This is effect varies by cytokine. TNF can be membrane-bound, so it is retained better. IL-4, IL-2 and IL-10 are often lost, while IFNg and IL-17 are usually preserved adequately.


Here is the dish soap protocol (right hand column):


GFP is mostly retained, Foxp3 is pretty accurate
GFP is mostly retained, Foxp3 is pretty accurate

This protocol is good for when you are trying to combine staining for antigens in different cellular compartments. It is not the single best solution for any one thing. If you just want to detect GFP, you’re better off not fixing. If you just want to stain for transcription factors, use a transcription factor kit. But, if you want a little from column A and a little from column B, this may be the way to go.


Now, what are the concerns about this? These basically boil down to the soap not being a scientific reagent. This is true. Why is this potentially a problem? Well, it's possible that the manufacturer, Proctor & Gamble, could change the recipe without notice. The other concern in this vein is that the Fairy dish soap may not undergo QC like dedicated flow cytometry staining kits. This could mean you'd get batch effects.


My thoughts on this are as follows:

  1. I find it rather incredible that Proctor & Gamble is not performing extensive QC on their products. This is a massive, international company. Yes, that QC will not be dedicated to the use of Fairy in flow cytometry, so point taken there.

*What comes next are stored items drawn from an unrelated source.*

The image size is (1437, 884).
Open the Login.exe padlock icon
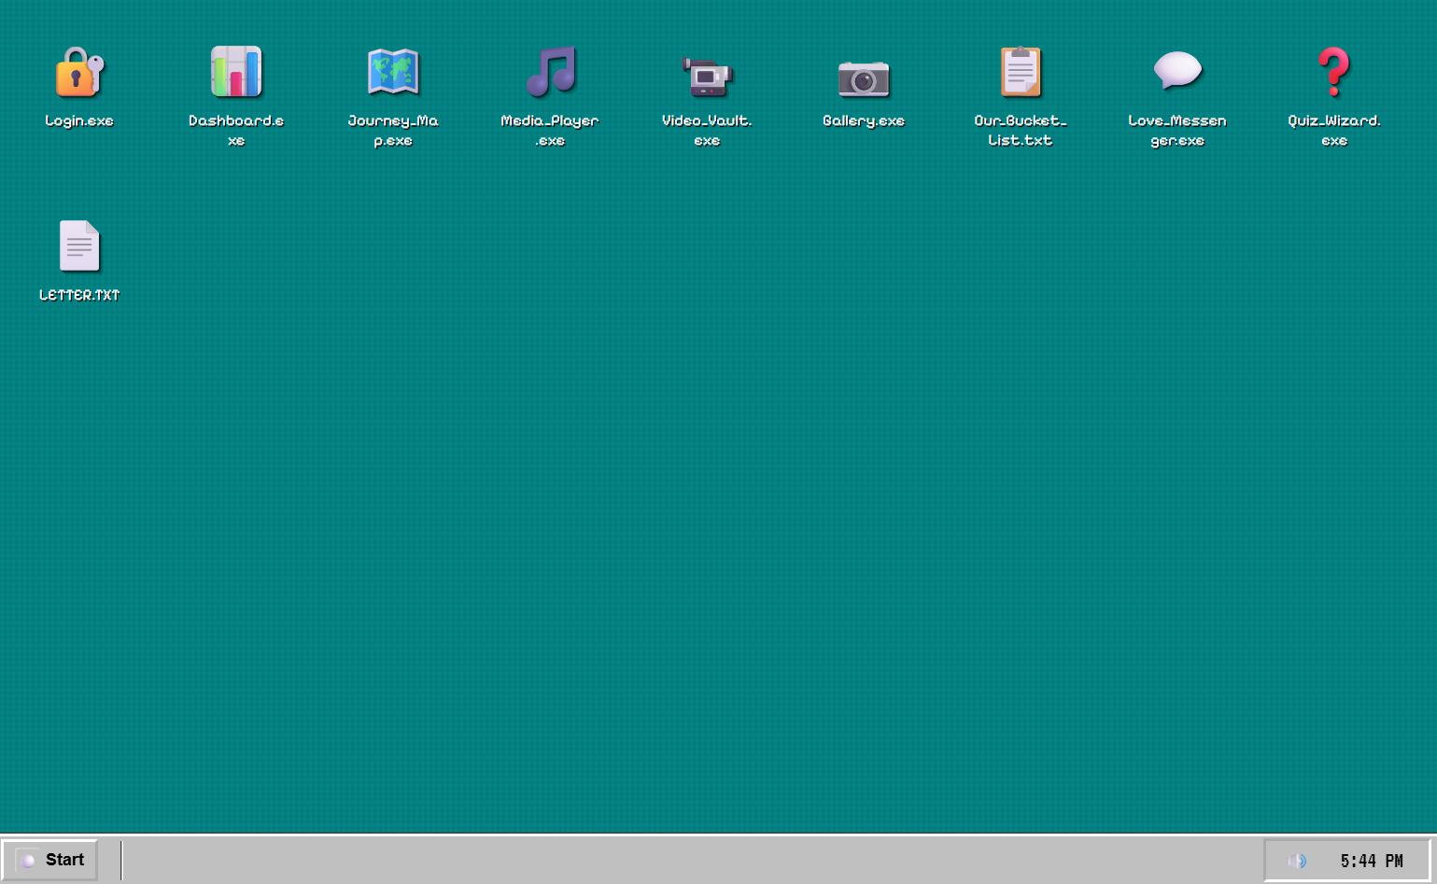tap(79, 73)
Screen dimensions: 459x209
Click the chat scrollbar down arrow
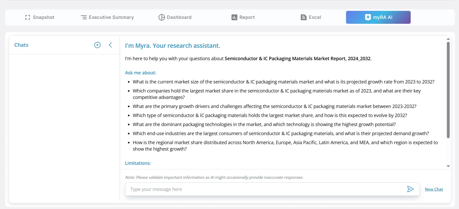tap(448, 166)
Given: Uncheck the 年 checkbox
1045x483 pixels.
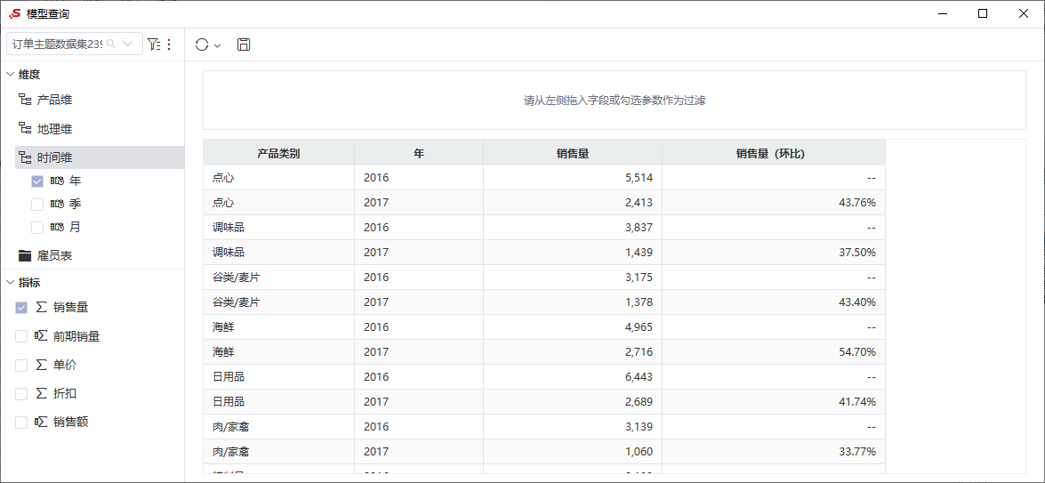Looking at the screenshot, I should [x=37, y=181].
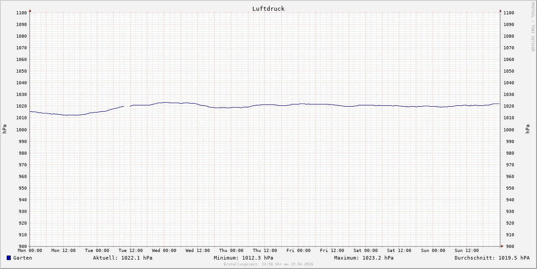The height and width of the screenshot is (269, 537).
Task: Click the Durchschnitt 1019.5 hPA value
Action: [x=492, y=258]
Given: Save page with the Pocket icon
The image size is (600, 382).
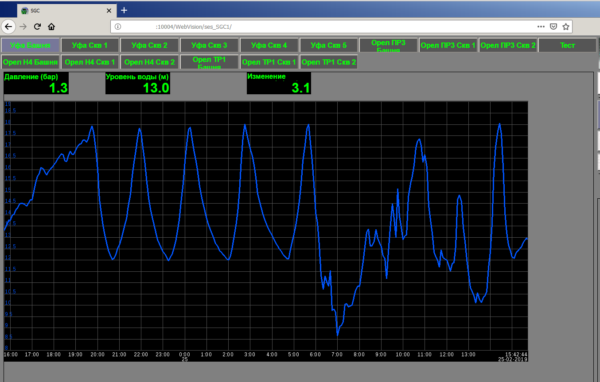Looking at the screenshot, I should tap(553, 27).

  2. What if they dilute or concentrate the Fairy soap and don't tell us? In my testing, I've found that the concentration can be varied at least 2x (and probably 4x) up or down with negligible impact. So, it very likely would not matter.

  3. You only need to buy one bottle of dish soap ever. A single bottle is enough to treat something like half a million samples. You, personally, are not likely to ever experience batch effects with this because you will only ever work with one batch. That is not true for kits. I do recommend testing the concentration 2x up and 2x down with your bottle when you first start using it, just to be sure.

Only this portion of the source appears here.